So, let it go, already. It was a hasty example to.display a concept. This is exactly why examples often make for bad discussion as the trees become the topic of close atudy.
 

Hussar

Legend
See, I would let this go except for a couple of things.

1. It's awfully convenient that once the example has been shown to be a bad one, it's "a hasty example" and shouldn't be taken seriously.

2. Virtually EVERY example that is given falls into Number 1 above.

I've yet to see an actual good example of how goal:method approches are supposed to work. Other than maybe @Baywilie's above. Other than that, I've got a shopping list of examples that are problematic at best. But, as soon as we actually start talking about the examples, I get accused of arguing in bad faith and not understanding the point and various other bits and pieces.

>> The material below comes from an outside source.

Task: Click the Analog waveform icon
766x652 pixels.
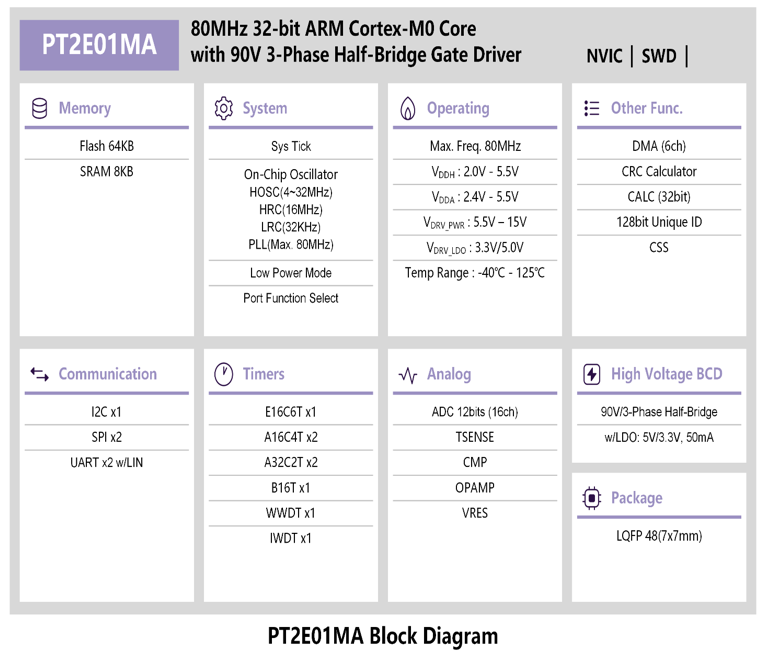Action: [x=407, y=375]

You want me to actually engage here, then give me a solid example.
 

Oofta

Title? I don't need no stinkin' title.
See, I would let this go except for a couple of things.

1. It's awfully convenient that once the example has been shown to be a bad one, it's "a hasty example" and shouldn't be taken seriously.

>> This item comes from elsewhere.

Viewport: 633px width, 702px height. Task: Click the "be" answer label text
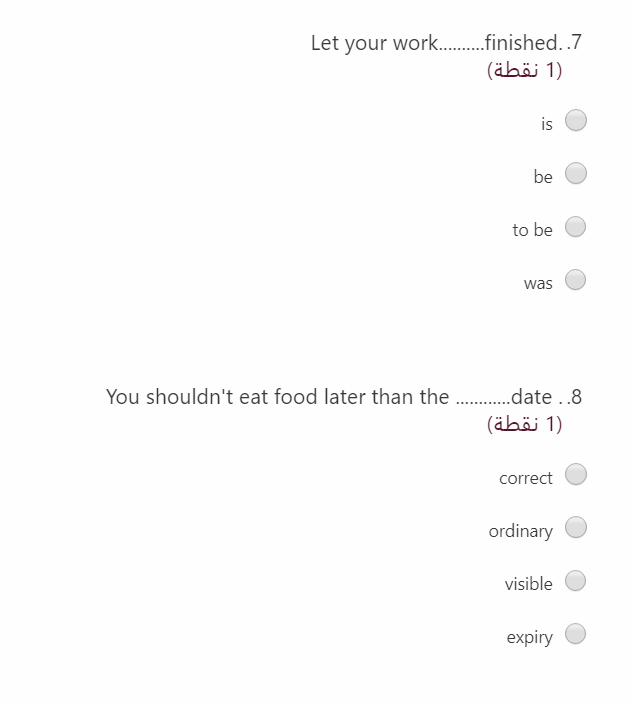543,177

2. Virtually EVERY example that is given falls into Number 1 above.

I've yet to see an actual good example of how goal:method approches are supposed to work. Other than maybe @Baywilie's above. Other than that, I've got a shopping list of examples that are problematic at best. But, as soon as we actually start talking about the examples, I get accused of arguing in bad faith and not understanding the point and various other bits and pieces.

You want me to actually engage here, then give me a solid example.
Personally I like to give examples. But I do find that trying to nail down people is nearly impossible. Give an example of how "I grapple the orc" is acceptable? Suddenly it becomes 8 orcs ... and the DM is suddenly incapable of uttering the words "Which one?" Carefully exploring and using passive perception to spot traps becomes "Taking all the time in the world to examine every trap".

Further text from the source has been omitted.